フランスギク

  • 2016.06.20 Monday
  • 05:50
今を盛りと咲いているフランスギク。道内ではマーガレットと呼ばれることが多いのですが、本物のマーガレットは非耐寒性のため一年草扱いされる半低木(関東以西では木化する)のため、あまり使わない方がいいでしょう。和名も木になることからモクシュンギクになります。
フランスギクは、かつてはキクと同じくクリサンテムム属(Chrysanthemum leucanthemum)になっていましたが、現在では種小名が格上げされてレウカンテムム・ウルガーレ(Leucanthemum vulgare)となっています。英名は、牛のつぶらな目に似ているので、オックス アイ デージー(ox-eye daisy)。タネで簡単に殖やすことができるため、ワイルドフラワーとして全道各地にばら播かれたために、至る所で野生化してしまいました。
フランスギク

毎朝通っている盤渓への道でも、5〜6年前にはクゲヌマランが数十本も生える法面だったのに、上の庭から下りて来たフランスギクが、またたくまに法面全体を覆い尽くしてしまいました。こんな調子で既存植生に脅威を与えるようになってきているのです。
法面

北海道では、国が管轄している「外来生物法」をよりきめ細かくカバーするために、「生物多様性保全条例」を制定し、それが昨日19日から施行されました。全国的に見ても画期的な条例となっています。その第一号の植物に指定されたのが、このフランスギクと、やはり今盛んに花を咲かせているイワミツバです。
指定外来種
(道新WEBから拝借しました。m(__)m)

じゃあ、庭やガーデンに咲いているものはどうすればいいの?となりますね。それがあるからといって罰金取られるわけではありませんが、将来的には好ましくないものとして、なくしていく方向に持っていくべきでしょう。外来生物法で特に危険なものとして「特定外来生物」に指定されている、オオハンゴンソウやオオキンケイギクだって、まだ至る所に生えているけれど、ガーデン内からはほぼ駆逐されてきました。これと同じく、私が関わっているあちこちのガーデンなどでも、時間はかかってもこれらの植物は減らしていこうと思っています。

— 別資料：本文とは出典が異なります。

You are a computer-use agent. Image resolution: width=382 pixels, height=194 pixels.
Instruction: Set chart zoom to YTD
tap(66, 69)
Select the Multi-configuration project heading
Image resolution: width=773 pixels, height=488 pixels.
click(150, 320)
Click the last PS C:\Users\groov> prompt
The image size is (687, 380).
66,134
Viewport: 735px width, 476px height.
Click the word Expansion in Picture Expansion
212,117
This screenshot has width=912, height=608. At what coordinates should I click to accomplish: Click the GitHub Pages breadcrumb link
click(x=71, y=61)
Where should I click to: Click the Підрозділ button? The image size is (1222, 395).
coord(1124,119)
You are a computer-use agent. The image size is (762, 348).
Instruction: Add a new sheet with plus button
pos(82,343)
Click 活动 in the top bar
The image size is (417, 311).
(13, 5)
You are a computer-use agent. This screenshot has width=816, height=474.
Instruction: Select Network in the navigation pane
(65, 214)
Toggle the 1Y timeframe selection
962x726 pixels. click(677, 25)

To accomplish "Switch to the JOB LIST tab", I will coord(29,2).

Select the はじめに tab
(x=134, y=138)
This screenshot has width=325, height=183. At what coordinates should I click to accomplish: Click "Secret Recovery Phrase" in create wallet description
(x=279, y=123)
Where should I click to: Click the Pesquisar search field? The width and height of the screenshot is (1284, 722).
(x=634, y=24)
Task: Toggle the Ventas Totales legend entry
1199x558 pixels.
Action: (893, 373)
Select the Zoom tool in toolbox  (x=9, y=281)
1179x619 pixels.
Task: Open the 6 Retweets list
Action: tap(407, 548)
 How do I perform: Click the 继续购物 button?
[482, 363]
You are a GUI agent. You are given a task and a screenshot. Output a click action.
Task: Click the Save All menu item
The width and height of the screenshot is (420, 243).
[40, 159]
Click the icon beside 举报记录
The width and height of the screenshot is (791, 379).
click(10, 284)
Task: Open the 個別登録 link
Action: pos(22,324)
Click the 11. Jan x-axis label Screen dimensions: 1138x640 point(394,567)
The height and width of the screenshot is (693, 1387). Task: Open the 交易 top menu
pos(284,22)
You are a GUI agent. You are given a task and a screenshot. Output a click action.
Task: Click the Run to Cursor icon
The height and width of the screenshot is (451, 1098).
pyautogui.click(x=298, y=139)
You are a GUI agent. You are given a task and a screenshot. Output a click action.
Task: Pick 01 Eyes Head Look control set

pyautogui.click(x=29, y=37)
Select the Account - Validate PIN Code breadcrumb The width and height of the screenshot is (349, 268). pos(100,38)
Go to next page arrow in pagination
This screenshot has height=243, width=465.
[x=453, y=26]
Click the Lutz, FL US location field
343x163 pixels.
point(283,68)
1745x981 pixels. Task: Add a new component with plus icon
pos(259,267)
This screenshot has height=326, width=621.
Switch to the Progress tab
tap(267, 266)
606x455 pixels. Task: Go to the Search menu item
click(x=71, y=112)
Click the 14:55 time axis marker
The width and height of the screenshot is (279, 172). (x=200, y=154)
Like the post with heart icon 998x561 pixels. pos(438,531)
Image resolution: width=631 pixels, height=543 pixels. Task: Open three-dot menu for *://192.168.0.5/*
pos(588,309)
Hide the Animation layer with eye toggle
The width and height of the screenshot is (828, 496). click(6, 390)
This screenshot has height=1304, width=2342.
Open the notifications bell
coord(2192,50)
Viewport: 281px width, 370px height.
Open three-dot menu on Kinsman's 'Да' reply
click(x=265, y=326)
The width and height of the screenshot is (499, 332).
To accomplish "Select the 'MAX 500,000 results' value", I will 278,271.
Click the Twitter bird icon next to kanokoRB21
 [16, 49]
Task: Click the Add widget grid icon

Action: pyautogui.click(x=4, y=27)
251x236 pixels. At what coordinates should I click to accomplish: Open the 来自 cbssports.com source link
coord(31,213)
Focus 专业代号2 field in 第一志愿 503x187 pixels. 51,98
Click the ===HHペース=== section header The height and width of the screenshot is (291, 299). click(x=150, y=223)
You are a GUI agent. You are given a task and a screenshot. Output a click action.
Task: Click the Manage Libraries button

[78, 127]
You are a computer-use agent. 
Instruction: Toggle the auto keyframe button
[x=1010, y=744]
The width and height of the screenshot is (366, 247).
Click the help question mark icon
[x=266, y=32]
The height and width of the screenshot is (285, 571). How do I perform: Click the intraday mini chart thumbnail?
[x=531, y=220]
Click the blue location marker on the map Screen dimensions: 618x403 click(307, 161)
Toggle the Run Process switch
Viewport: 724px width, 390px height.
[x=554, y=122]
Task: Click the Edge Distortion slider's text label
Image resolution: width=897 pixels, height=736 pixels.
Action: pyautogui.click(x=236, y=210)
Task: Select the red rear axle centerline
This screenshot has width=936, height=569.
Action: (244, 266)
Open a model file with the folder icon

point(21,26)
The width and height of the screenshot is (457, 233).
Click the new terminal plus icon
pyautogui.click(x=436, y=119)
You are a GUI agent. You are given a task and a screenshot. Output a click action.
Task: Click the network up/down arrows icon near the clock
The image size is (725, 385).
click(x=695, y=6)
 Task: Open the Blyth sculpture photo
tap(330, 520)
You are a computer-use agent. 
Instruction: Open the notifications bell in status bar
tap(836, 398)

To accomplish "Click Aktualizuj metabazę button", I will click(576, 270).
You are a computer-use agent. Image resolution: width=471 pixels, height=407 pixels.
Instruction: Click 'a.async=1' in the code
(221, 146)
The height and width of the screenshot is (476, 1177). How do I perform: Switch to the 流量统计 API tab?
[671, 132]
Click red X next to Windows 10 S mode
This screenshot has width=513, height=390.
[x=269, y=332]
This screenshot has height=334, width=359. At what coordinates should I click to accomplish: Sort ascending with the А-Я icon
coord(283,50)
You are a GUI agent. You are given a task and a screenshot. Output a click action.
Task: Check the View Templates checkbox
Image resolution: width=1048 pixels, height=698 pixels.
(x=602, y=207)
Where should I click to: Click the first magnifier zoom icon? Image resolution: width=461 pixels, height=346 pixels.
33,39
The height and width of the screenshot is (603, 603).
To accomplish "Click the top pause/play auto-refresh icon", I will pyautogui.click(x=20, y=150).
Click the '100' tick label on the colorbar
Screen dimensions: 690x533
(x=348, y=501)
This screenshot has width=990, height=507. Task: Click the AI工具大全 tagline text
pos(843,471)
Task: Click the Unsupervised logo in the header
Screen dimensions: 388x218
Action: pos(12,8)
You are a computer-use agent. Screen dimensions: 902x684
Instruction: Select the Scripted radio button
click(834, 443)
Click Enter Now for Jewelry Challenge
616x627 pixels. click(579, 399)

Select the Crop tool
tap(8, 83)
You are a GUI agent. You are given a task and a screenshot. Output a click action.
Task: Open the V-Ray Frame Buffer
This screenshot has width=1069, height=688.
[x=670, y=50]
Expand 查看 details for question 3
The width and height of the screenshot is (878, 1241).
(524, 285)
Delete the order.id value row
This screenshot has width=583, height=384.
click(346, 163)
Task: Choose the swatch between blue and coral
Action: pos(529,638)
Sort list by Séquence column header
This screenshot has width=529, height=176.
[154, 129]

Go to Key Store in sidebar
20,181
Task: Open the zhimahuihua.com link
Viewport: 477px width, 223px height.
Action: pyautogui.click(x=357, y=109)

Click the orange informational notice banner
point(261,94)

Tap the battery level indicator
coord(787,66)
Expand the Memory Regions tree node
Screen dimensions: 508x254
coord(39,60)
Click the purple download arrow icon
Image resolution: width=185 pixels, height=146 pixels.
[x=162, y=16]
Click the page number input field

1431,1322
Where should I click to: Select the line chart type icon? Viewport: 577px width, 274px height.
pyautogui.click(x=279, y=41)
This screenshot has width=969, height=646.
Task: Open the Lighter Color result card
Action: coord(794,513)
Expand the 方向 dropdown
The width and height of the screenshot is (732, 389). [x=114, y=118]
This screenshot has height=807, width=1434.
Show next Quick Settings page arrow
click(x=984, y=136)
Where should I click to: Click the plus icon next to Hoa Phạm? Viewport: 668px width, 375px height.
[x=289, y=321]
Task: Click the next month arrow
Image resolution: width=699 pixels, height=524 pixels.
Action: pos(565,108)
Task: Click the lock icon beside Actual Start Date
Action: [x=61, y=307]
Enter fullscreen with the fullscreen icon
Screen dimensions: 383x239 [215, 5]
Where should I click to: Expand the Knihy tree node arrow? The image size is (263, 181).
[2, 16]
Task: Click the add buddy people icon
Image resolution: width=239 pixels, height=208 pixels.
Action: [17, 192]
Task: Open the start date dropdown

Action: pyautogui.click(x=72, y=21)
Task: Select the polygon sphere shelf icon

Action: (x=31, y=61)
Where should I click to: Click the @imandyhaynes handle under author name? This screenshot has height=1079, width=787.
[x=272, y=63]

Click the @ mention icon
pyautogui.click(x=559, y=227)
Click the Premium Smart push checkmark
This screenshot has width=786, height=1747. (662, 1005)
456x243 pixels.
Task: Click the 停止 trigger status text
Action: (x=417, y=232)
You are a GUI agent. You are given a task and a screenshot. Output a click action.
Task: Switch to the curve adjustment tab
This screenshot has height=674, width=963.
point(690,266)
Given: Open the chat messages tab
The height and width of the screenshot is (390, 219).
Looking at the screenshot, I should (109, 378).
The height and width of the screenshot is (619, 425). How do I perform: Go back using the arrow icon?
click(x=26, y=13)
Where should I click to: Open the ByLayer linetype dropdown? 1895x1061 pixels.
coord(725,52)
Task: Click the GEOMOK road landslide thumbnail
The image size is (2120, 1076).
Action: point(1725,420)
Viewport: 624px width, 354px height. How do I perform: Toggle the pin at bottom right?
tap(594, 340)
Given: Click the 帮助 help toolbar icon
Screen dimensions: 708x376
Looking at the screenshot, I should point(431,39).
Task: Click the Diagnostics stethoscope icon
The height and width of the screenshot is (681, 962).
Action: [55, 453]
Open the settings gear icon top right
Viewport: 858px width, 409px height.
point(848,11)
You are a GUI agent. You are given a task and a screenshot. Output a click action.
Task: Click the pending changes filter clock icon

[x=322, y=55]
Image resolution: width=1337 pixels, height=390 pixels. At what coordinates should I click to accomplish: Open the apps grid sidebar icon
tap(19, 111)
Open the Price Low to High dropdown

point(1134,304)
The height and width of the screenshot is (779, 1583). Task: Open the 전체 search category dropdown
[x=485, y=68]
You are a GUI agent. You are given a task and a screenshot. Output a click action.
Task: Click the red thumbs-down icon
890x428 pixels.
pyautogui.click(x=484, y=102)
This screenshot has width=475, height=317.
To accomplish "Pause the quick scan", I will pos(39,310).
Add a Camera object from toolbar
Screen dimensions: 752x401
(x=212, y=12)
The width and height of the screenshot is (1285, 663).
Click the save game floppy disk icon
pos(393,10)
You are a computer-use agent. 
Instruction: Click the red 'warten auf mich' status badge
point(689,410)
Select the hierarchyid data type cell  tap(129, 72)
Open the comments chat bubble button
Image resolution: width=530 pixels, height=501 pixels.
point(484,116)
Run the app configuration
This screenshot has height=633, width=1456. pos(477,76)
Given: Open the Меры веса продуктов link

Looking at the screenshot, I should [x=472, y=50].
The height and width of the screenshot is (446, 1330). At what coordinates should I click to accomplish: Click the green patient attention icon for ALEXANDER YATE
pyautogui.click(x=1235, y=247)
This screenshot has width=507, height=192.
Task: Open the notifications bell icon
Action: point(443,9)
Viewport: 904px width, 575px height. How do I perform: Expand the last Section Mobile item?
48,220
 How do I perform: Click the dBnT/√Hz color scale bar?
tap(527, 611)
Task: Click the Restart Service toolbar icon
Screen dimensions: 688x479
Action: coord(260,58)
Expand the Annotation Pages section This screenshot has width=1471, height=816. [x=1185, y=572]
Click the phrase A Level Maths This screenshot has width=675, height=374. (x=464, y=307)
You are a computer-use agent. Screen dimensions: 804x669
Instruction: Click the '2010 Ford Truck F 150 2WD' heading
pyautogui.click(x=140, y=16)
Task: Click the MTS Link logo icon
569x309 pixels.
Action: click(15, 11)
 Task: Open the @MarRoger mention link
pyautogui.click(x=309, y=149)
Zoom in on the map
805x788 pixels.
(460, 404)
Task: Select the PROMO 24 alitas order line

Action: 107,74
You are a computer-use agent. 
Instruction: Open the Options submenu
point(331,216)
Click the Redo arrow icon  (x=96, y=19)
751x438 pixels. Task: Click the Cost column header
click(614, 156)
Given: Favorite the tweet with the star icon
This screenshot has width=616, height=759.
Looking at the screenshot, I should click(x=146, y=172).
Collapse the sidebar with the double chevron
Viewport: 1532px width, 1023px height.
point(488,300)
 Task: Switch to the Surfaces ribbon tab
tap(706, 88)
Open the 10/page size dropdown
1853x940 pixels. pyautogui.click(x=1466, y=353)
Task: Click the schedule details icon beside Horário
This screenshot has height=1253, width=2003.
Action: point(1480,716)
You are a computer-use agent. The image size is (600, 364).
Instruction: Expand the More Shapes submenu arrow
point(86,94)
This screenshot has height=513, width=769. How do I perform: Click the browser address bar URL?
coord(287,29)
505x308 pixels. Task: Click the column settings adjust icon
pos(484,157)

フランスギクはわりと簡単に抜けるけれど、イワミツバは根が少し残っているとすぐに再生してくるので、かなり手強い相手です。ガーデンによく植えられている斑入りイワミツバも同様に指定対象になっています。
フイリイワミツバ

外国産の植物は、古来より園芸植物や有用植物としてわが国にもたらされてきましたが、近年では個人でも簡単にタネが輸入できるようになっているため、飛躍的にその数が増えてきています。中にはとても危険なものが混じっていることがあるので、このまま無制限な流入が続くのは問題が多いのですが、規制や禁止まではとてもできないでしょう。難しい問題です。